Your goal: Give back the line containing "Click the Breakdown column header" along with every line after it, exactly, until the entries end.

▼

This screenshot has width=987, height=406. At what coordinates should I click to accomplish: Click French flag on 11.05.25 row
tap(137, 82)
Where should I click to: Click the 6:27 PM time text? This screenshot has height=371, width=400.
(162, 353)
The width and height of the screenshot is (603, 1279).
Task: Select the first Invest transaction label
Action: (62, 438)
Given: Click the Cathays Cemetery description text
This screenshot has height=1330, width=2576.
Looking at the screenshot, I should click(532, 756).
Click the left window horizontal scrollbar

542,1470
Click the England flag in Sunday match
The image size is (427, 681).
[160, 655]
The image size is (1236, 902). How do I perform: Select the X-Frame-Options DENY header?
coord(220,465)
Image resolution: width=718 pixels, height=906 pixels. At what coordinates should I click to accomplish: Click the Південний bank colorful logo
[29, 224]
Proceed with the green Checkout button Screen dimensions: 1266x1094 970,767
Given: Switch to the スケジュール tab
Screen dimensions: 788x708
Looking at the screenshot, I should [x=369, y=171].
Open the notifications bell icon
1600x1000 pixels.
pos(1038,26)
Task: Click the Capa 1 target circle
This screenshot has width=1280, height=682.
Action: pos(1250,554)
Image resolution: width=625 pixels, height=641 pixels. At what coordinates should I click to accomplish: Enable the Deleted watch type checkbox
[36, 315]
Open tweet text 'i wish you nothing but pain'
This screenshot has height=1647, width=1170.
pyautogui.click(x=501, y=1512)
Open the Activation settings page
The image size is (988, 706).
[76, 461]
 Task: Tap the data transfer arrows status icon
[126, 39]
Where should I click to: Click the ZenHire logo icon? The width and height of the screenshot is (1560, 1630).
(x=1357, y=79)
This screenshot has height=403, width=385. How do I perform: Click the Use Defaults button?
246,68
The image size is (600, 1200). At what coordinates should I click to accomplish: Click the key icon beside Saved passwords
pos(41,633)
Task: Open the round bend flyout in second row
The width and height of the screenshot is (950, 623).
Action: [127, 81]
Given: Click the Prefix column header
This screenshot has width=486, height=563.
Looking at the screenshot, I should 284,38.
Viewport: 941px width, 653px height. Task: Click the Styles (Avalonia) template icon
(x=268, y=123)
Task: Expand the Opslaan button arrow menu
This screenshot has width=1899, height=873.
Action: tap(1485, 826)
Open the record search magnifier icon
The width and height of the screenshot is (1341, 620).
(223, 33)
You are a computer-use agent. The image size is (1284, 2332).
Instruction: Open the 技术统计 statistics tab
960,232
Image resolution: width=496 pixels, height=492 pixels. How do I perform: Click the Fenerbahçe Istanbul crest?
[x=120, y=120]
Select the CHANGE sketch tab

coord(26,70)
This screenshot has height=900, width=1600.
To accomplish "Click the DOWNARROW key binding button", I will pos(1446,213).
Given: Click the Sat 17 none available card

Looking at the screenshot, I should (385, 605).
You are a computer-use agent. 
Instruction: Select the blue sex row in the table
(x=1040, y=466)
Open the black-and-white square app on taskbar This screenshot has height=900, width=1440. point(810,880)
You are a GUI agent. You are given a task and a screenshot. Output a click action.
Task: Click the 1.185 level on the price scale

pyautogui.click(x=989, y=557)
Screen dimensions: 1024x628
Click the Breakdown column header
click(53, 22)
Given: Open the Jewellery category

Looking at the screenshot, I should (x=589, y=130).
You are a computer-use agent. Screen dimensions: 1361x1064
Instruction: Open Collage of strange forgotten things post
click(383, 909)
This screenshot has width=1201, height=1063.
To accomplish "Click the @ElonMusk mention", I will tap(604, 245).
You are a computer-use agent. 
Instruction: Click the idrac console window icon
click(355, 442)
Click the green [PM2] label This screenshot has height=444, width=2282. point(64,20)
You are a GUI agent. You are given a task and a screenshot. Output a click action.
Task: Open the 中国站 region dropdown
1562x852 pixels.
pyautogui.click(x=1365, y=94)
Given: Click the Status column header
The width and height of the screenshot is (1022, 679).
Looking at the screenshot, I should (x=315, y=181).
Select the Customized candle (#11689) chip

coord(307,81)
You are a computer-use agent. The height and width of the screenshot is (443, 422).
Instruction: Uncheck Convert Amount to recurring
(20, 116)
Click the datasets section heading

▲

Written response:
Click the Breakdown column header
click(53, 22)
Given: Open the Jewellery category

Looking at the screenshot, I should (x=589, y=130).
You are a computer-use agent. Screen dimensions: 1361x1064
Instruction: Open Collage of strange forgotten things post
click(383, 909)
This screenshot has width=1201, height=1063.
To accomplish "Click the @ElonMusk mention", I will tap(604, 245).
You are a computer-use agent. 
Instruction: Click the idrac console window icon
click(355, 442)
Click the green [PM2] label This screenshot has height=444, width=2282. point(64,20)
You are a GUI agent. You are given a task and a screenshot. Output a click action.
Task: Open the 中国站 region dropdown
1562x852 pixels.
pyautogui.click(x=1365, y=94)
Given: Click the Status column header
The width and height of the screenshot is (1022, 679).
Looking at the screenshot, I should (x=315, y=181).
Select the Customized candle (#11689) chip

coord(307,81)
You are a computer-use agent. The height and width of the screenshot is (443, 422).
Instruction: Uncheck Convert Amount to recurring
(20, 116)
Click the datasets section heading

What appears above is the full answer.